Efficiency estimates are good, too, with 75 MPGe combined and an estimate of 28 mpg city and 32 mpg highway when the 3-cylinder gasoline engine is doing all of the work.
Miles Per Gallon Equivalent, or MPGe, is the distance a vehicle can travel electrically on the same amount of energy that's contained in 1 gallon of gasoline.
When the battery range is depleted, the little engine produces 50 kilowatts of electricity to charge the battery or power the truck's electric motors, which drive all four wheels.
When it comes time to recharge the battery, the Workhorse W-15 accepts 110-volt, 240-volt Level 2, and DC fast charging.
At a Level 2 charging station, Workhorse estimates 6 to 7 hours of charging time to fill a completely discharged battery.
When all is said and done, the Workhorse W-15 is a commercial vehicle—and its payload ratings best those of competitors converted from standard gasoline pickups.
The W-15 can handle 5,000 pounds when towing and 2,200 pounds of payload.
The Via Motors pickup truck, by comparison, can only tow 4,000 pounds and carry 1,000 pounds.
Moving to vehicle construction, the W-15 is made of carbon-fiber reinforced plastic, making it light and durable.

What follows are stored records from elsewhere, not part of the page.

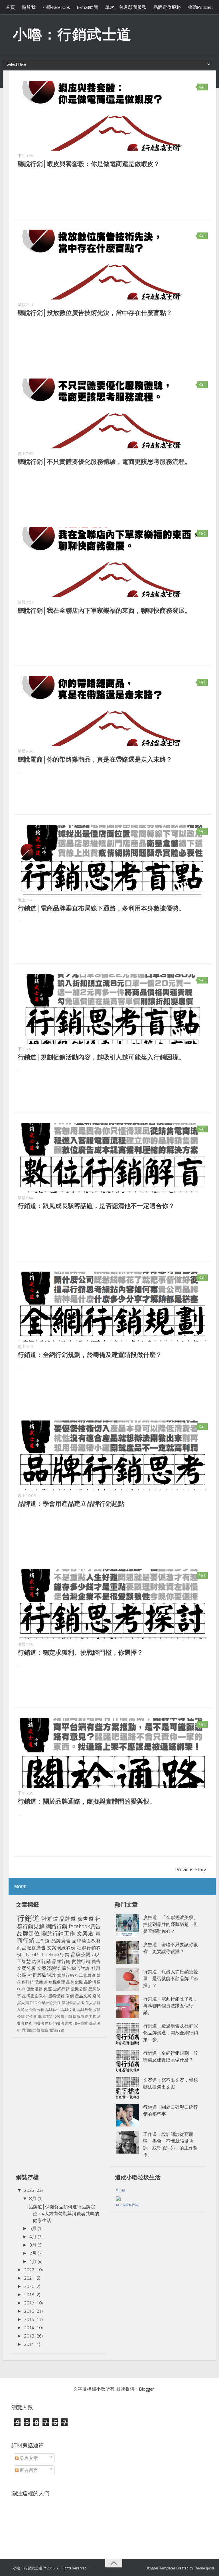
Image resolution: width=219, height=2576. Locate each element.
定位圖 (30, 2016)
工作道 (43, 1940)
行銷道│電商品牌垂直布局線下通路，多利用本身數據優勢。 (101, 908)
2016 (29, 2311)
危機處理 (56, 1982)
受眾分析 (36, 2009)
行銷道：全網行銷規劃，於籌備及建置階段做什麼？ (90, 1354)
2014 (29, 2327)
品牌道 (67, 1919)
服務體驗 (56, 1996)
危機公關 (79, 1989)
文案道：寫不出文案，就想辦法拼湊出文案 (170, 2083)
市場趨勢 (45, 2016)
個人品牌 (93, 2003)
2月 (32, 2253)
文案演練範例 (61, 1947)
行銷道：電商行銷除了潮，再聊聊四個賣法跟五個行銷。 (170, 2005)
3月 (32, 2244)
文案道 (85, 1933)
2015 (29, 2319)
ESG (33, 2003)
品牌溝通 (92, 1982)
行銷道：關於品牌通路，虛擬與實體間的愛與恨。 (87, 1801)
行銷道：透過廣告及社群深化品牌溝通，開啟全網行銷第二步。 (170, 2032)
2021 (29, 2278)
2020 (29, 2286)
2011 (29, 2344)
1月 (32, 2261)
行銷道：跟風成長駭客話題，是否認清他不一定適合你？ (96, 1206)
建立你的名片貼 (127, 2205)
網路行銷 (57, 1926)
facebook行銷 (55, 1954)
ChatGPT (31, 1954)
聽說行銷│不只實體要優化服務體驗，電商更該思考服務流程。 (104, 461)
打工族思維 (85, 1975)
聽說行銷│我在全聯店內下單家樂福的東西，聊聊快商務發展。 (104, 610)
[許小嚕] (118, 2197)
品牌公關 (81, 1954)
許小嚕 (120, 2190)
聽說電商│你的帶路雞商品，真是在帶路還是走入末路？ (95, 759)
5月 (32, 2228)
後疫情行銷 (62, 2016)
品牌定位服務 (167, 7)
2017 (29, 2302)
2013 (29, 2335)
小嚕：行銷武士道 (72, 34)
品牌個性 (52, 2009)
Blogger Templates (160, 2568)
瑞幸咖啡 (80, 2023)
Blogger (146, 2388)
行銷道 (28, 1918)
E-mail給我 (87, 7)
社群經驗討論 (42, 1975)
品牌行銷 (61, 1961)
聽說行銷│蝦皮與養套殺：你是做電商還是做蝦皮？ (89, 164)
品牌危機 (74, 1982)
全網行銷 (61, 1989)
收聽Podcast (200, 7)
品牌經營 (84, 2009)
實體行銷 (81, 1961)
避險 (96, 1996)
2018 (29, 2294)
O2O (21, 1989)
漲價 (70, 1996)
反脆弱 (23, 2009)
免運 (48, 1989)
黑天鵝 (23, 2003)
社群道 (50, 1919)
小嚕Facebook (56, 7)
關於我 (29, 7)
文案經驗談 (48, 1968)
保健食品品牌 (73, 2003)
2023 (29, 2190)
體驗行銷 (56, 2030)
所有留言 (28, 2470)
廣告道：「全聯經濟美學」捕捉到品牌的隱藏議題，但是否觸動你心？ (170, 1924)
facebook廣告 (85, 1926)
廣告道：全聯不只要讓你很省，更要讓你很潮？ (170, 1948)
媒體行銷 (65, 1975)
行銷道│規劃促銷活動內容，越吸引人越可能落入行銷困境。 (101, 1057)
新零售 (90, 2016)
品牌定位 (28, 1933)
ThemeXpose (204, 2568)
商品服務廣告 (31, 1947)
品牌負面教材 (86, 1940)
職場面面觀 (31, 2030)
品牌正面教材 (34, 1996)
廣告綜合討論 (76, 1968)
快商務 (78, 2016)
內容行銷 (41, 1961)
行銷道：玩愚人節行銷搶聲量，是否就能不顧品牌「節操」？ (170, 1978)
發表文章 (28, 2458)
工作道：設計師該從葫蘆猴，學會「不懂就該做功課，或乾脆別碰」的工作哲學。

It also won't dent.
Its total weight minus the driver tips the scales at a relatively low 5,000 pounds, not bad for a vehicle with a Tesla-size battery.
Motor Trend had the opportunity to take the Workhorse W-15 for a spin and found it to behave in a very Tesla-like manner.
A low center of gravity keeps the W-15 well-planted and the magazine's writer found the ride to be smooth during a quick drive.
Inside, a center-mounted touchscreen handles most of the driver functions and can even be used with work gloves; Workhorse knows its audience.
Also like Tesla, its operating software can be updated over the air.
The W-15 comes with a suite of standard safety equipment including collision warning, emergency braking, adaptive cruise control, lane departure warning, and lane keep assist.
Workhorse is hoping for very high marks from the National Highway Traffic Safety Administration and Insurance Institute for Highway Safety, noting that the W-15 was engineered with safety in mind.
That's evident in its large front crumple zone.
At present, the W-15 will be the only model available with an extended cab configuration. However, Workhorse plans the traditional slew of configurations and W-25 and W-35 heavy duty variants.
Production is slated to begin in late 2018 with a starting price of $52,500 before federal tax incentives.